Comedian Jerry Seinfeld argued that ABC’s move to drop the sitcom “Roseanne” after the show’s lead actress and executive producer Roseanne Barr posted a racist tweet was “overkill.”
“I don’t even know why they had to do that,” Seinfeld said Monday, per USA Today. “It seemed like, you don’t need to murder someone that’s committing suicide. I thought the firing was overkill. She’s already dead.”
ABC canceled the reboot of “Roseanne” after Barr tweeted that “muslim Brotherhood & planet of the apes had a baby=vj,” a comment that was a reference to former President Barack Obama adviser Valerie Jarrett. Barr issued an apology afterwards, yet ABC still discontinued the show.
However, the network announced last week that a spinoff of the series, “The Conners,” would be begin in the fall to follow the family. Barr will not participate in the spinoff series.

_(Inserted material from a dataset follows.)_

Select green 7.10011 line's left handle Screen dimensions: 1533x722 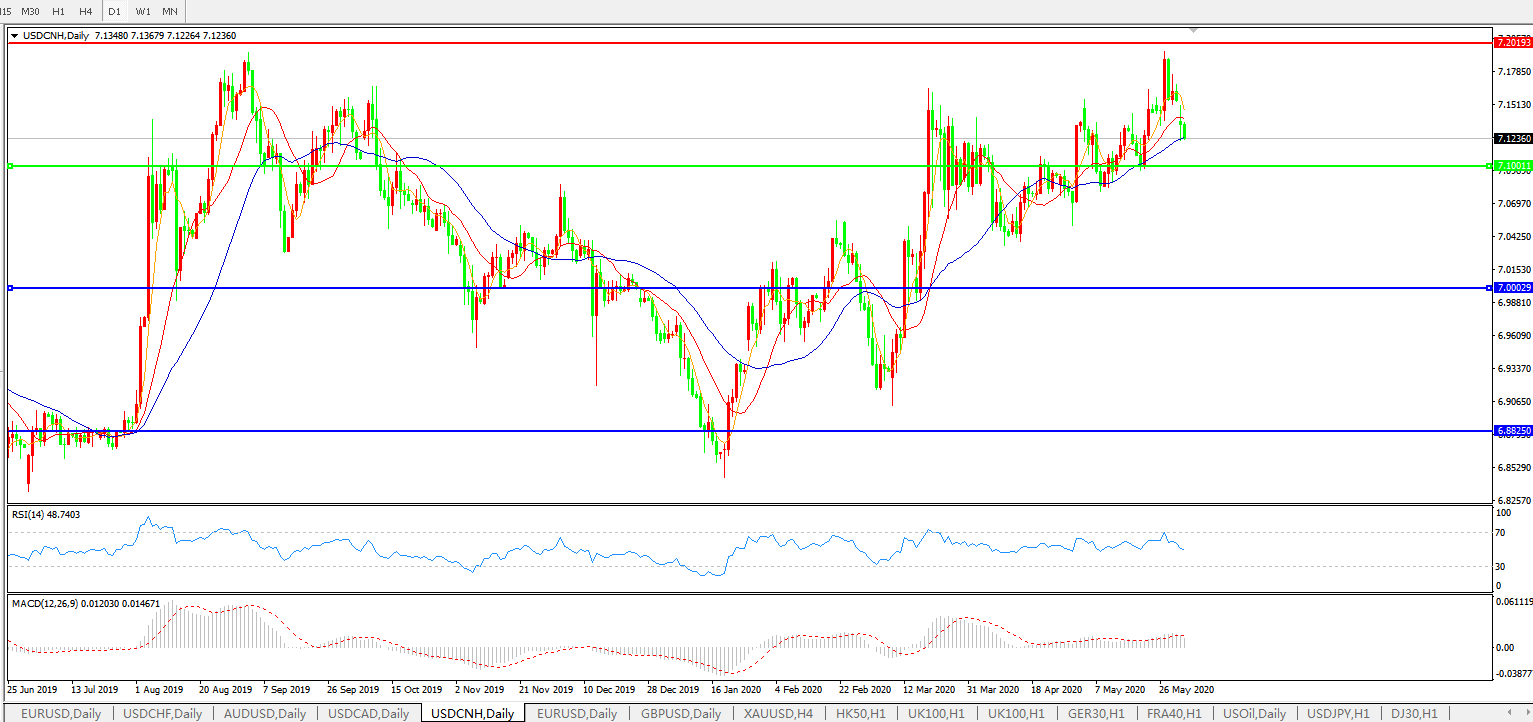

“They brought Dan Conner back. He was dead, and they brought him back. So why can’t we get another Roseanne?” Seinfeld said. “There’s other funny women that could do that part. You need to get the comic in there. I hate to see a comic lose a job.”
Barr discussed the scandal in a recent interview, where she claimed the tweet didn’t mean what people thought it meant.
“It’s really hard to say this but, I didn’t mean what they think I meant,” Barr said in an interview with Rabbi Shmuley Boteach that was posted on Sunday. “And that’s what’s so painful. But I have to face that it hurt people. When you hurt people, even unwillingly, there’s no excuse. I don’t want to run off and blather on with excuses. But I apologize to anyone who thought, or felt offended and who thought that I meant something that I, in fact, did not mean. It was my own ignorance, and there’s no excuse for that ignorance.”